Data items
=== Section Start ===

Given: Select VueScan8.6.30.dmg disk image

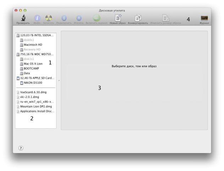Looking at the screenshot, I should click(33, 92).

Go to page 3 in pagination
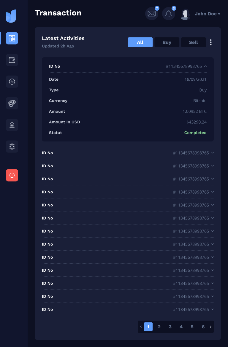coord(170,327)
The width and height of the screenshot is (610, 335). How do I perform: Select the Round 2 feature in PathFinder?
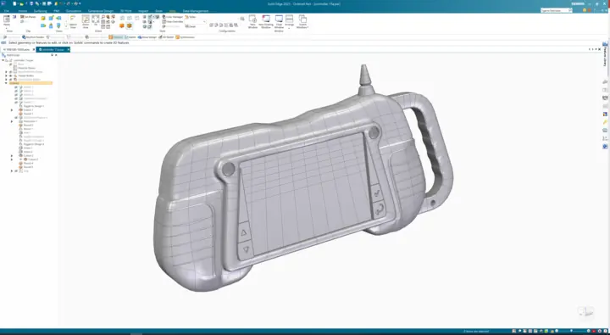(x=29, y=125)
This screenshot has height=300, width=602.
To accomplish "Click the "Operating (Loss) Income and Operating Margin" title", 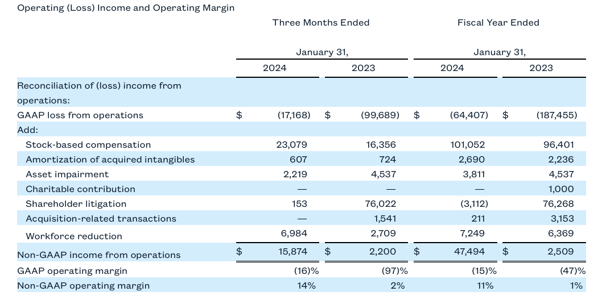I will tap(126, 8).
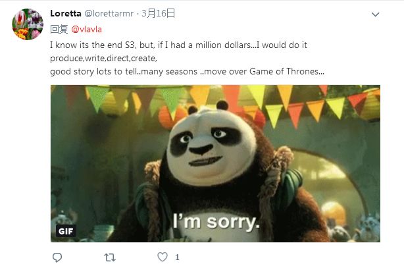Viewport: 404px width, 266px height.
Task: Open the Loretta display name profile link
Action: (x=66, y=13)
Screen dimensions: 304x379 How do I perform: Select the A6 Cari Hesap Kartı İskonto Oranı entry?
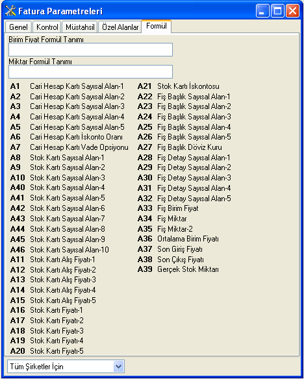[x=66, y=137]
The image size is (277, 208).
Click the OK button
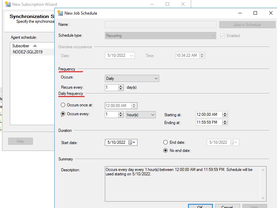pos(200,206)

=== Section End ===

INSTRUCTIONS FOR THE TASK »
Exactly as written, set down the lines from the line holding "Screen dimensions: 304x379" to the last line of the data, both ends included, pictures excluded.

ANSWER »
Screen dimensions: 304x379 How do I perform: Select the A6 Cari Hesap Kartı İskonto Oranı entry?
[x=66, y=137]
The image size is (277, 208).
Click the OK button
pos(200,206)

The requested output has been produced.